**Activity**
A verbatim copy of the data is wanted, minus any picture in it.

(Source data)
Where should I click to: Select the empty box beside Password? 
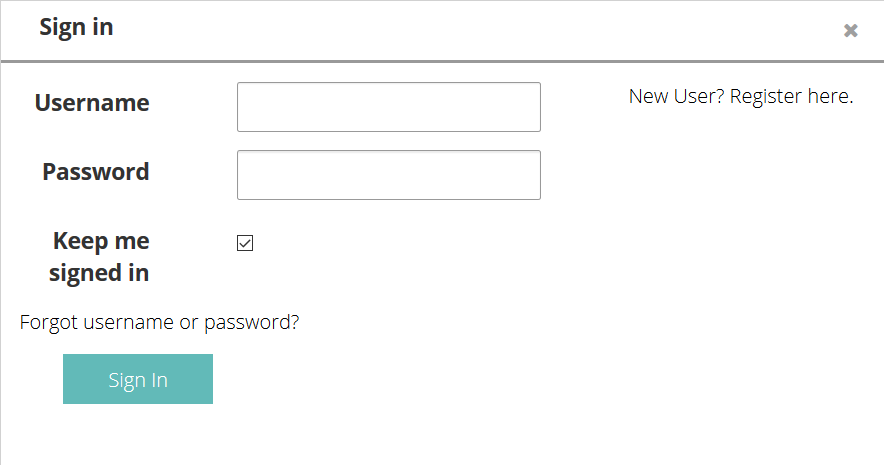point(388,175)
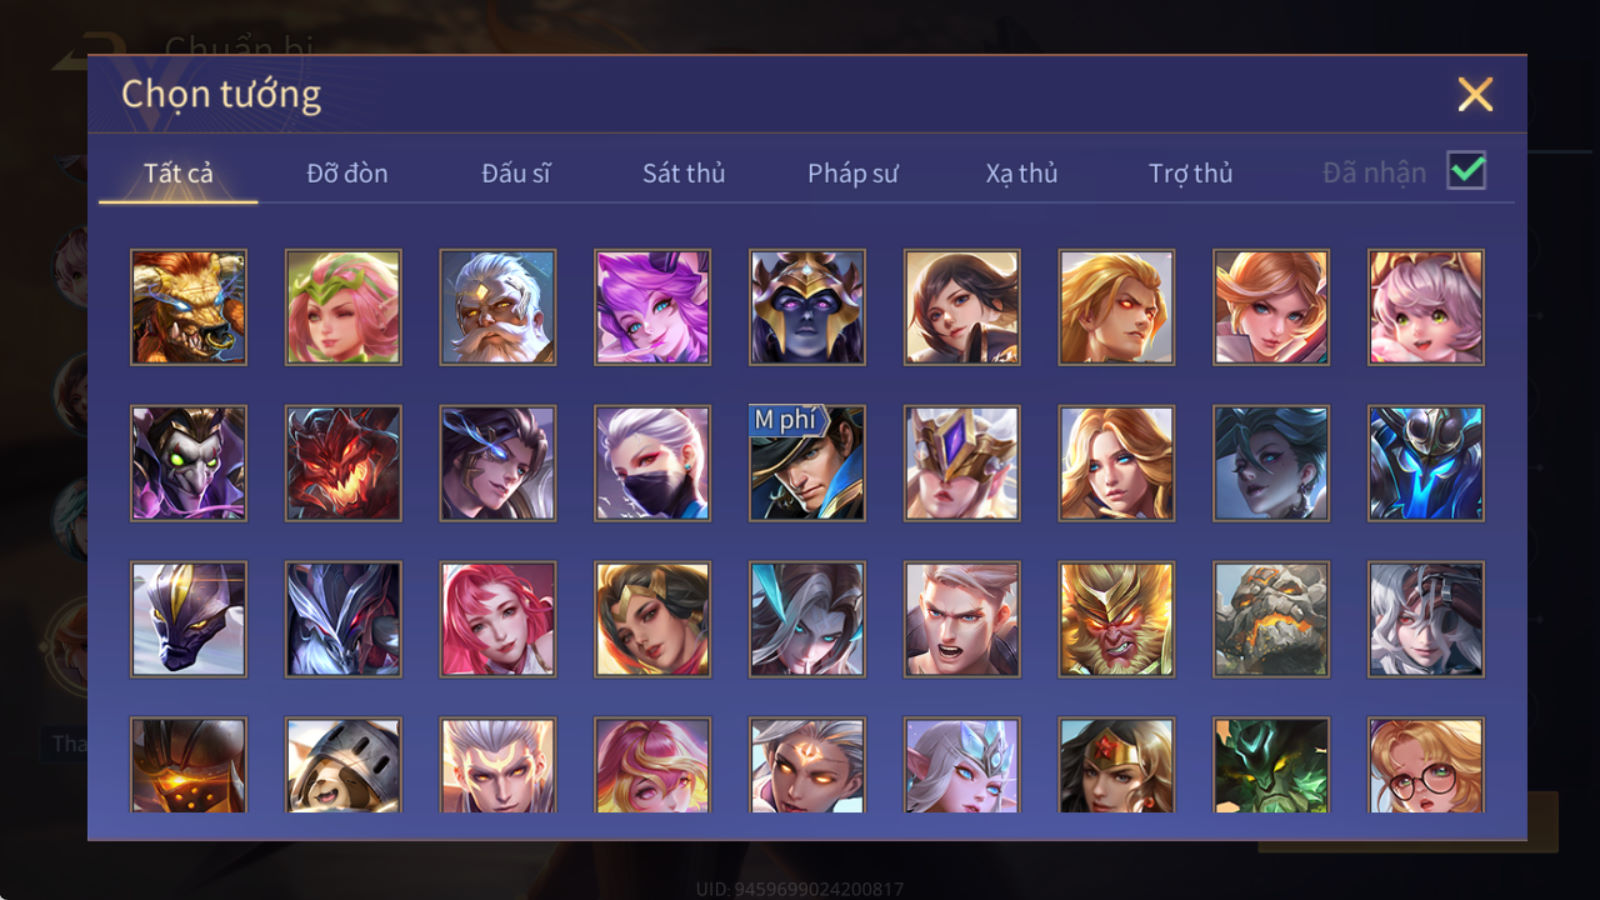This screenshot has width=1600, height=900.
Task: Filter heroes by "Xạ thủ" tab
Action: 1021,173
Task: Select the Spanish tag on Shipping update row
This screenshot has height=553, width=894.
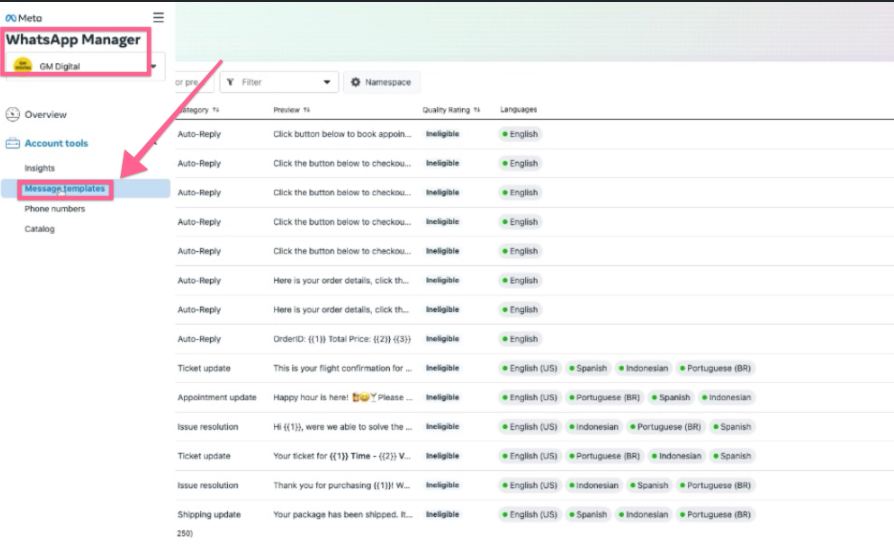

**Response**
Where should I click to: Select the empty box beside Password? 
point(388,175)
This screenshot has width=1600, height=900.
Task: Filter heroes by "Xạ thủ" tab
Action: 1021,173
Task: Select the Spanish tag on Shipping update row
This screenshot has height=553, width=894.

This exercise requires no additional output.